── PROVIDED RECORDS ──

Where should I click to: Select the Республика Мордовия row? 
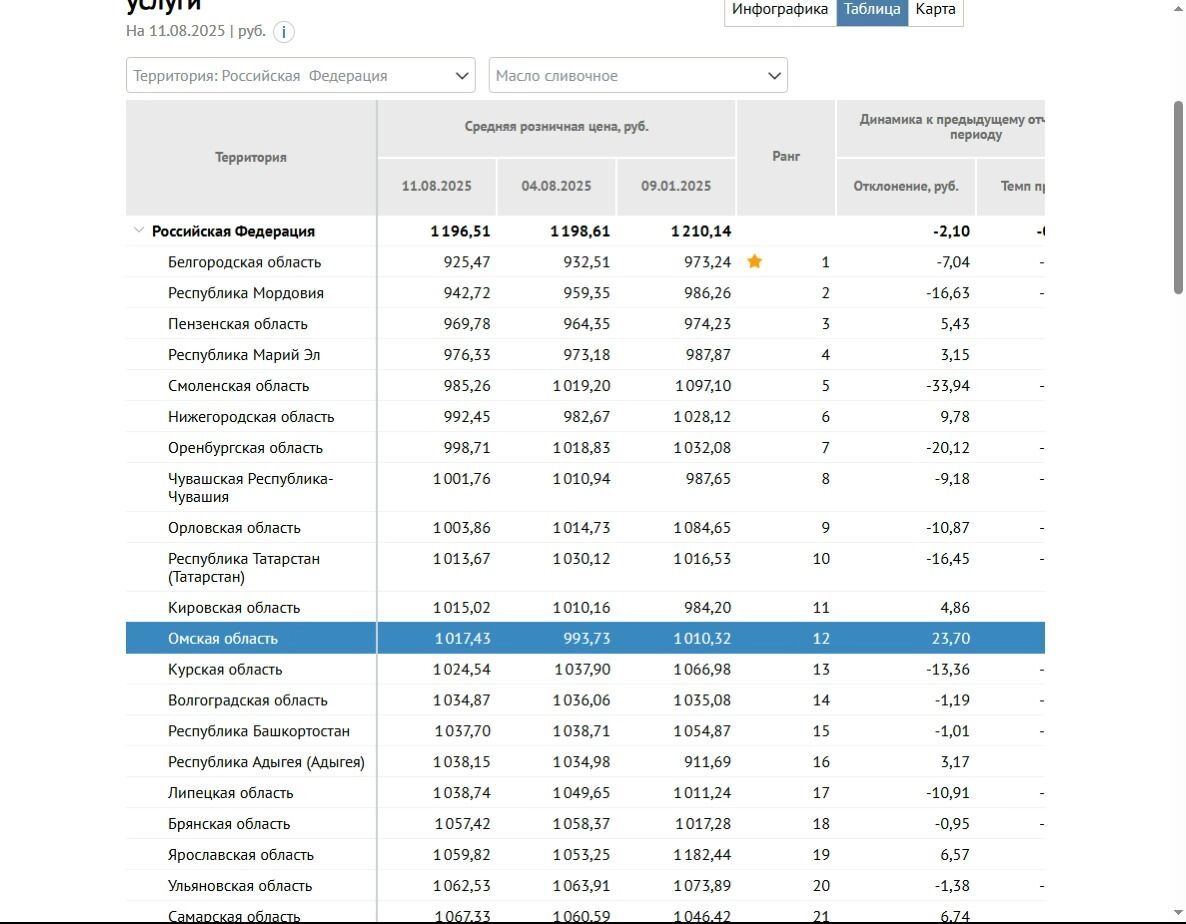coord(246,293)
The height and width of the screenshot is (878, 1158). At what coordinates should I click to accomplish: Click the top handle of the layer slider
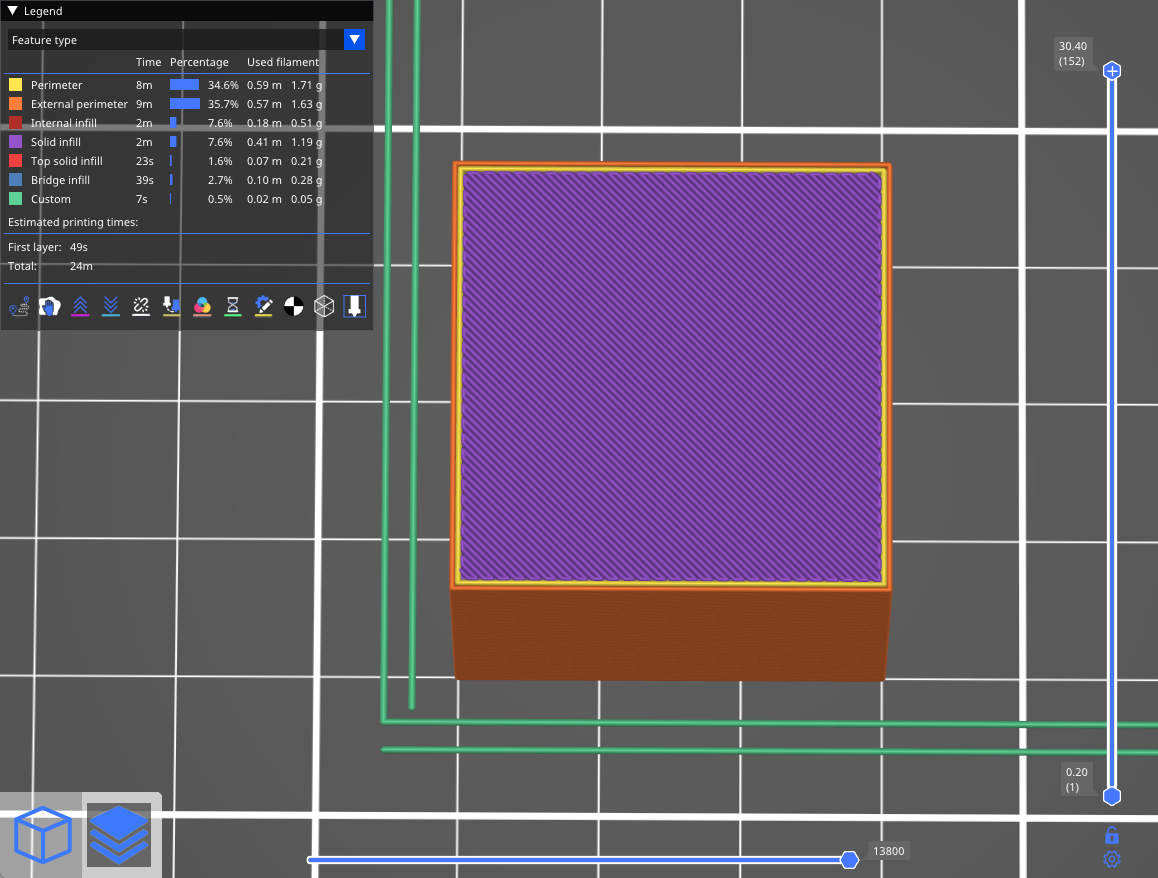[1111, 71]
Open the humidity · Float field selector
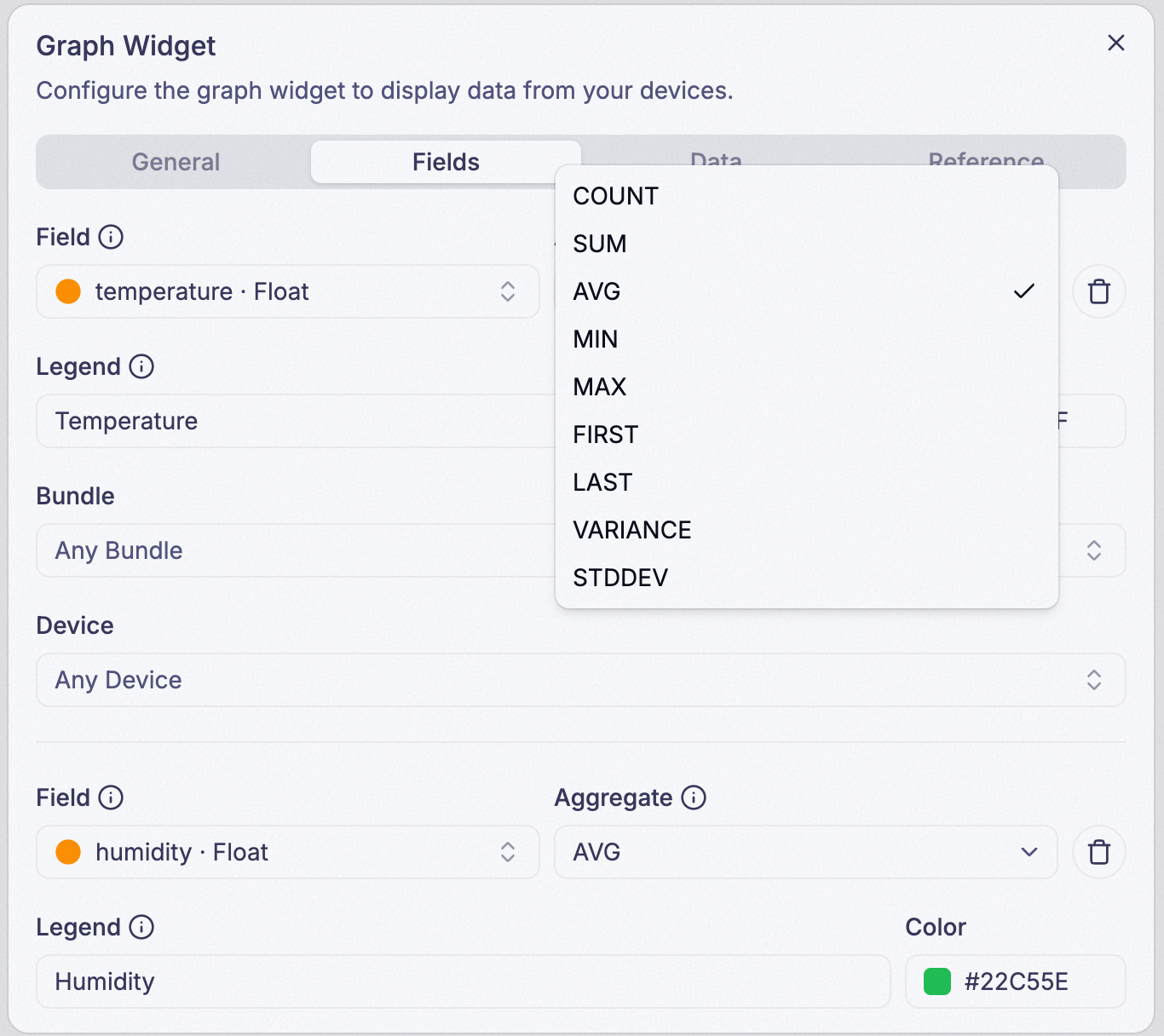1164x1036 pixels. point(288,852)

───

PROBLEM DESCRIPTION :: Word for word, give again the lines from the line holding "The height and" through the last line of the material, both included; pictures are not part of the copy.

TASK SOLUTION ::
The height and width of the screenshot is (878, 1158). At what coordinates should I click to accomplish: Click the top handle of the layer slider
[1111, 71]
Open the humidity · Float field selector
1164x1036 pixels. point(288,852)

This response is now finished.